Multiple destinations can be enabled with a comma-separated list, for example
`OBSERVABILITY_LOG_DESTINATIONS=stdout,google_cloud_logging`. Google Cloud
Logging uses Application Default Credentials and requires permission to create
log entries, typically through `roles/logging.logWriter`.

On runtimes that do not provide Application Default Credentials, set
`GCP_CREDENTIALS_JSON` to a service account JSON document. The Google Cloud
Logging destination will materialize it into a temporary credentials file and
pass those credentials directly to the Google client. If the credential
bootstrap fails, observability fails open and continues without raising into
application code.

Prefer OIDC-based Workload Identity Federation over long-lived service account
keys when the runtime can provide an OIDC subject token. Modal injects
generated identity tokens into Function containers through
`MODAL_IDENTITY_TOKEN`; other runtimes can provide
`OBSERVABILITY_GOOGLE_OIDC_TOKEN`. The runtime needs these values:

```bash
OBSERVABILITY_GOOGLE_OIDC_TOKEN=OIDC_TOKEN_FROM_RUNTIME
OBSERVABILITY_GOOGLE_WORKLOAD_IDENTITY_PROVIDER=projects/PROJECT_NUMBER/locations/global/workloadIdentityPools/POOL_ID/providers/PROVIDER_ID
OBSERVABILITY_GOOGLE_SERVICE_ACCOUNT_EMAIL=observability-writer@PROJECT_ID.iam.gserviceaccount.com
OBSERVABILITY_GOOGLE_CLOUD_PROJECT=PROJECT_ID
```

When `MODAL_IDENTITY_TOKEN` or `OBSERVABILITY_GOOGLE_OIDC_TOKEN` is present
alongside `OBSERVABILITY_GOOGLE_WORKLOAD_IDENTITY_PROVIDER`, the Google Cloud
Logging destination writes a temporary external-account credential
configuration and passes those credentials directly to the Cloud Logging
client. If `OBSERVABILITY_GOOGLE_SERVICE_ACCOUNT_EMAIL` is present, the
configuration uses service account impersonation. This keeps observability
credentials separate from any application-level `GOOGLE_APPLICATION_CREDENTIALS`
or `GCP_CREDENTIALS_JSON` used by the service for other Google clients.

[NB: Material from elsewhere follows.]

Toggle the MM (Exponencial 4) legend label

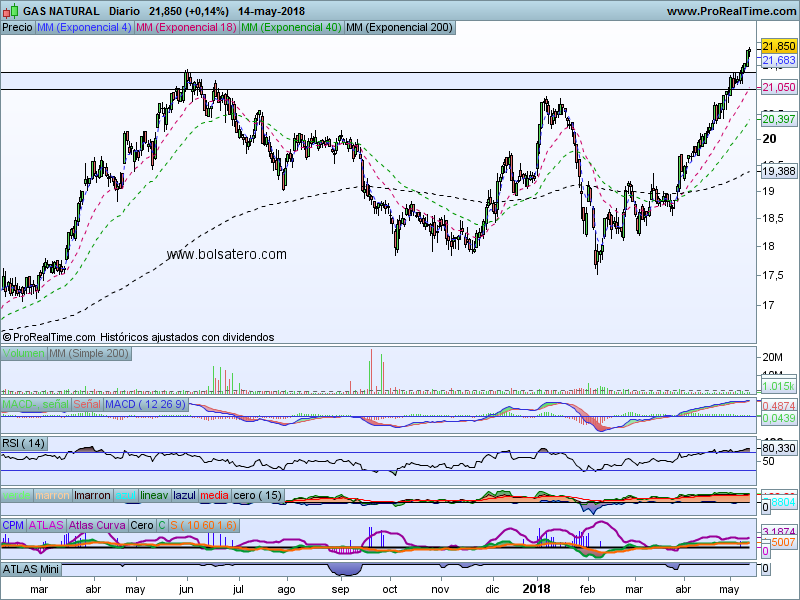coord(83,28)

The Google Cloud setup needs:

- A Workload Identity Pool and OIDC provider whose issuer matches Modal's OIDC
  issuer, `https://oidc.modal.com`.
- Attribute mapping for the Modal token claims you want to authorize, such as
  `google.subject=assertion.sub`.
- A service account with `roles/logging.logWriter` on the log project.
- An IAM binding granting the workload identity principal
  `roles/iam.workloadIdentityUser` on that service account.

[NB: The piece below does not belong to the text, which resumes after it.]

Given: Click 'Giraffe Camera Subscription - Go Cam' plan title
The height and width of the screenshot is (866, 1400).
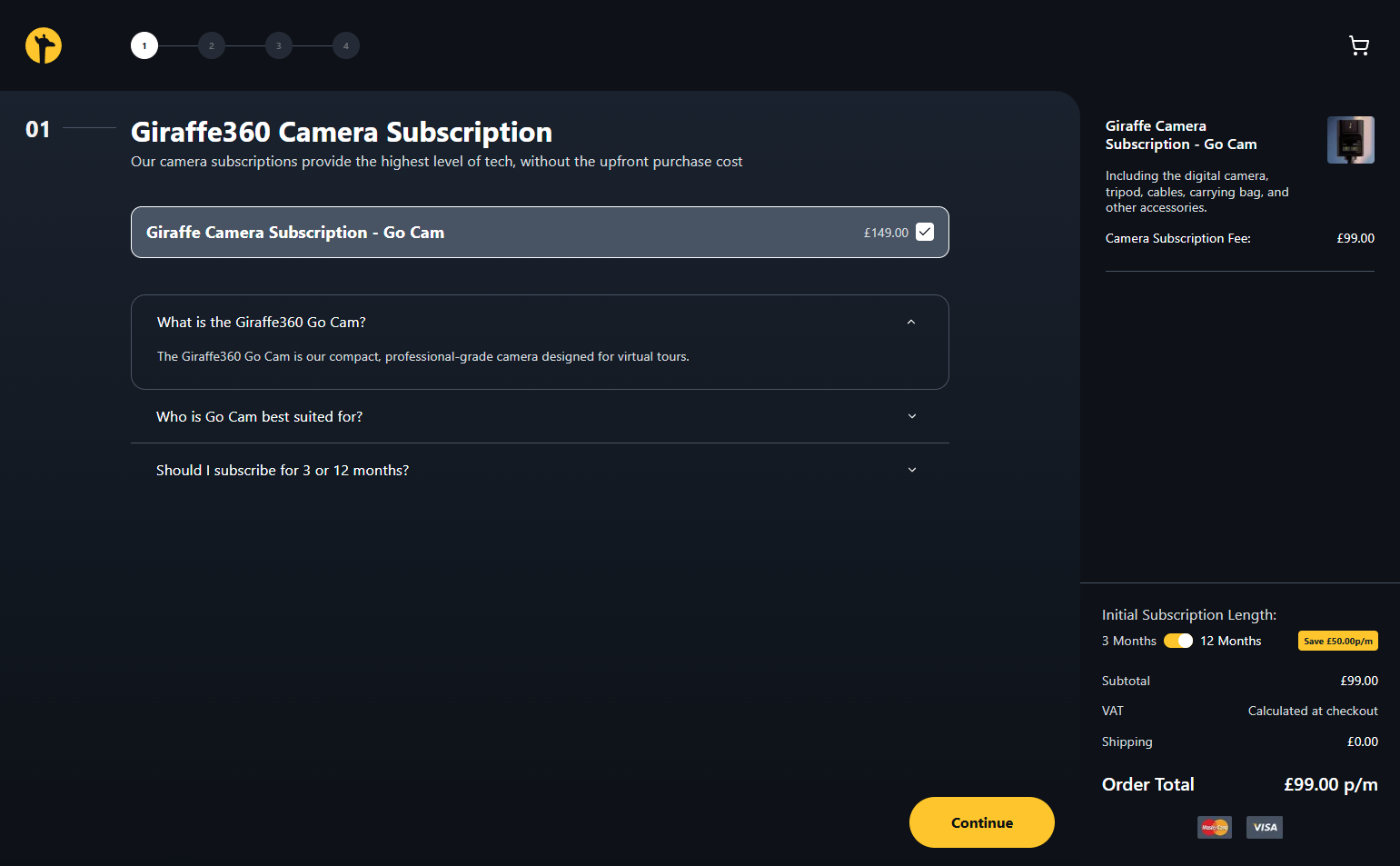Looking at the screenshot, I should click(x=295, y=233).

For the fixed PolicyEngine Google Cloud destination, see
[`docs/operations/google-cloud-stage3-runbook.md`](docs/operations/google-cloud-stage3-runbook.md).

## Release workflow

Changes should include a Towncrier fragment in `changelog.d/`. Pull requests
run changelog, Ruff, and coverage checks. Pushes to `main` run the same gates,
then publish a versioning commit that builds the changelog and bumps
`pyproject.toml`. That versioning commit publishes the package to PyPI through
trusted publishing, creates a matching git tag, and opens a GitHub release.